___ Exercise data ___

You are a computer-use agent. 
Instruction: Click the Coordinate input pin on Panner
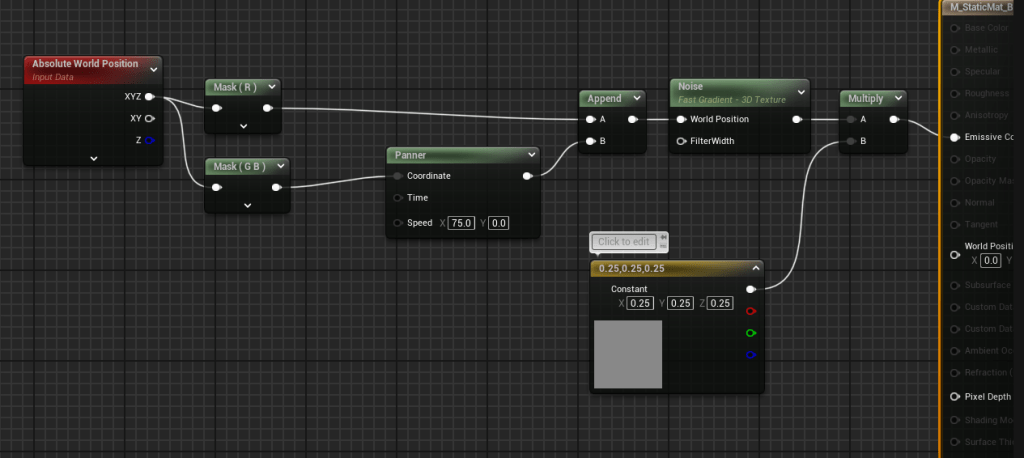(398, 176)
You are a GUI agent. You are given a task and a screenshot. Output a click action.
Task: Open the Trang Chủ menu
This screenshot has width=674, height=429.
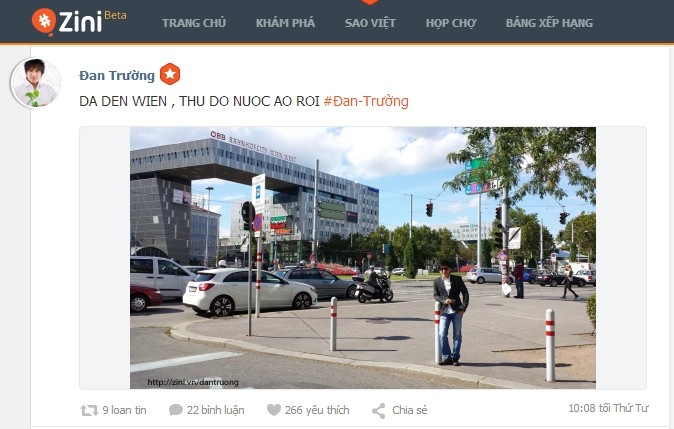[194, 23]
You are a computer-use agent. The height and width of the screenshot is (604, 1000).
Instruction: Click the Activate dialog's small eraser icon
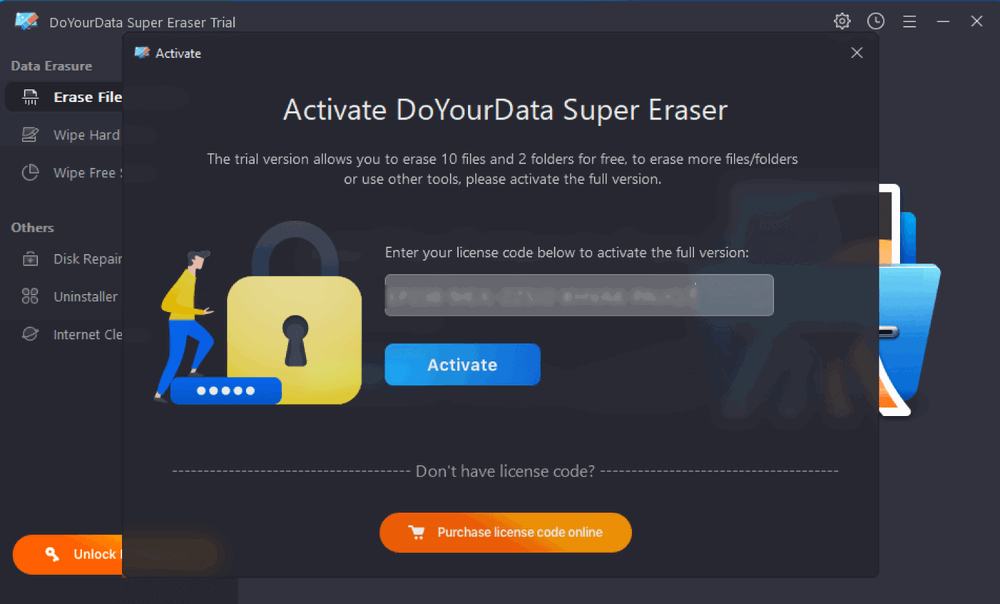(x=143, y=53)
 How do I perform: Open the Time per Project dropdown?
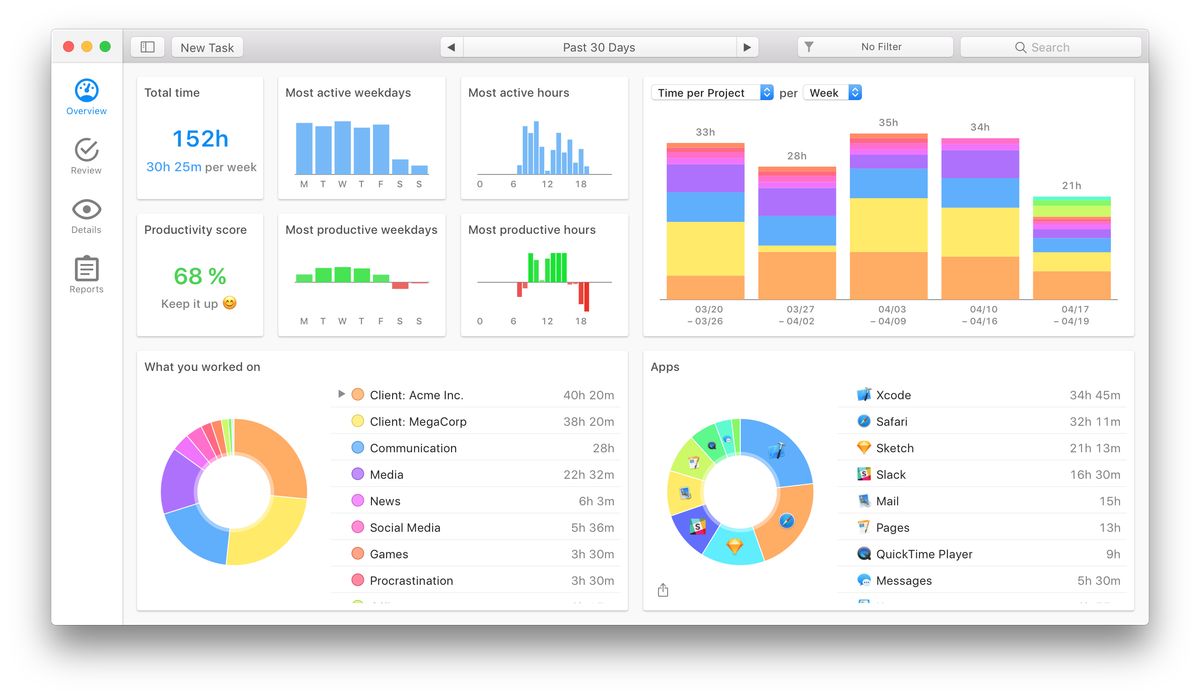click(714, 93)
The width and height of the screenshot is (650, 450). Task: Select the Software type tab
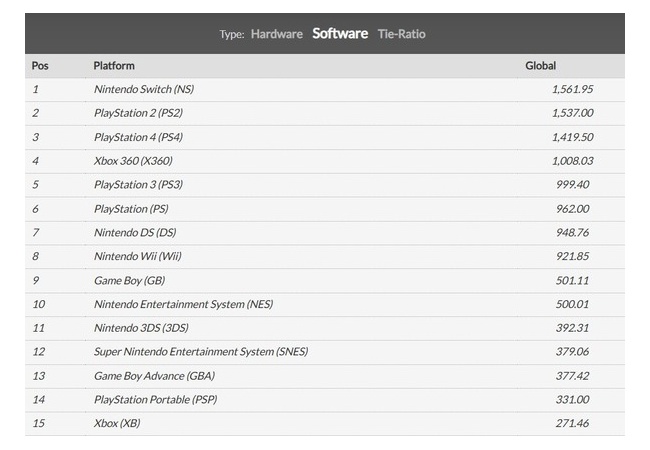pyautogui.click(x=340, y=34)
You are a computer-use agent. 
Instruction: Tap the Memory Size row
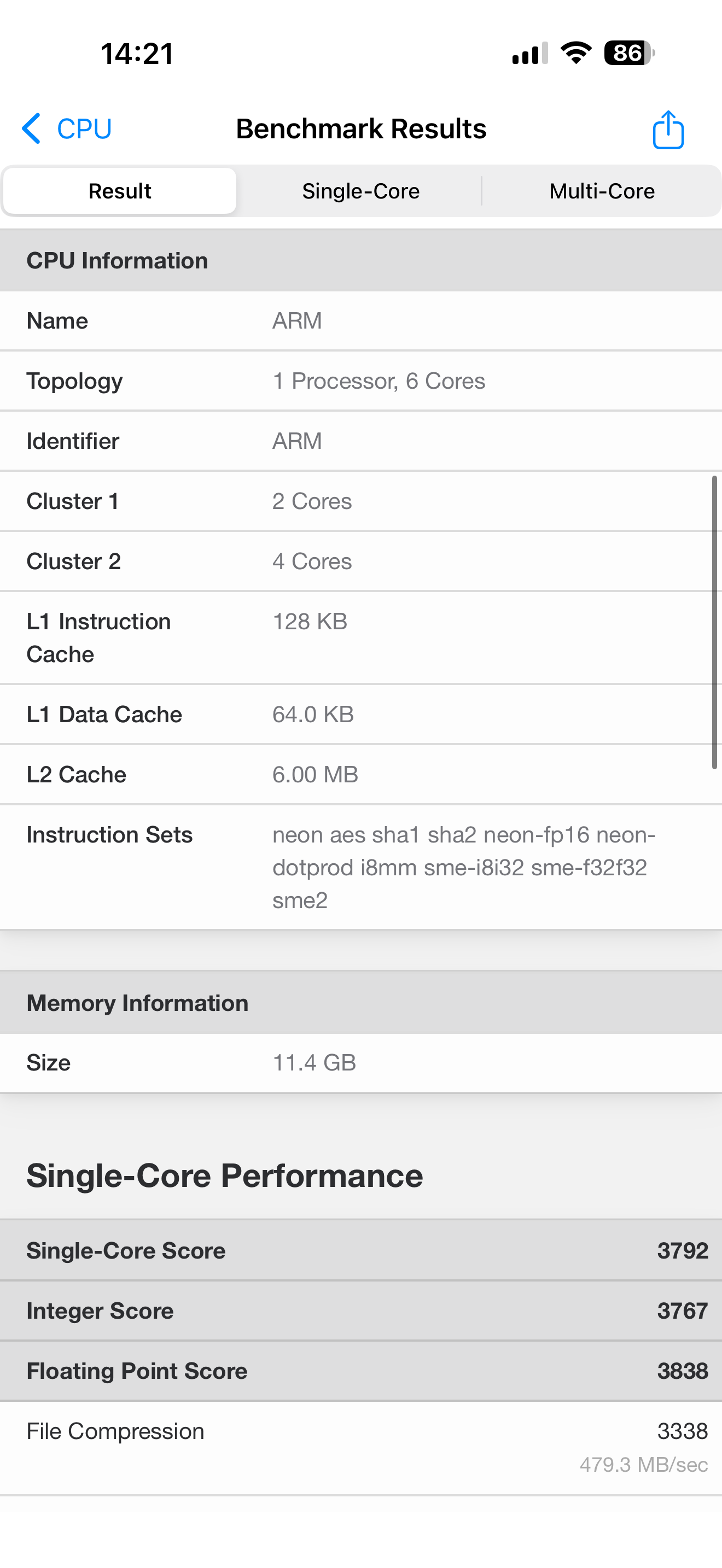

___

_Problem to work on_. Could you retype all the entries above exactly, without the pictures?

_Answer for the task_.
You are a computer-use agent. 
Instruction: Click the Coordinate input pin on Panner
(398, 176)
You are a GUI agent. You are given a task and a screenshot. Output a click action.
Task: Open the Trang Chủ menu
This screenshot has width=674, height=429.
[194, 23]
You are a computer-use agent. The height and width of the screenshot is (604, 1000).
Instruction: Click the Activate dialog's small eraser icon
(x=143, y=53)
 How do I perform: Open the Time per Project dropdown?
click(714, 93)
The width and height of the screenshot is (650, 450). Task: Select the Software type tab
pyautogui.click(x=340, y=34)
You are a computer-use agent. 
Instruction: Tap the Memory Size row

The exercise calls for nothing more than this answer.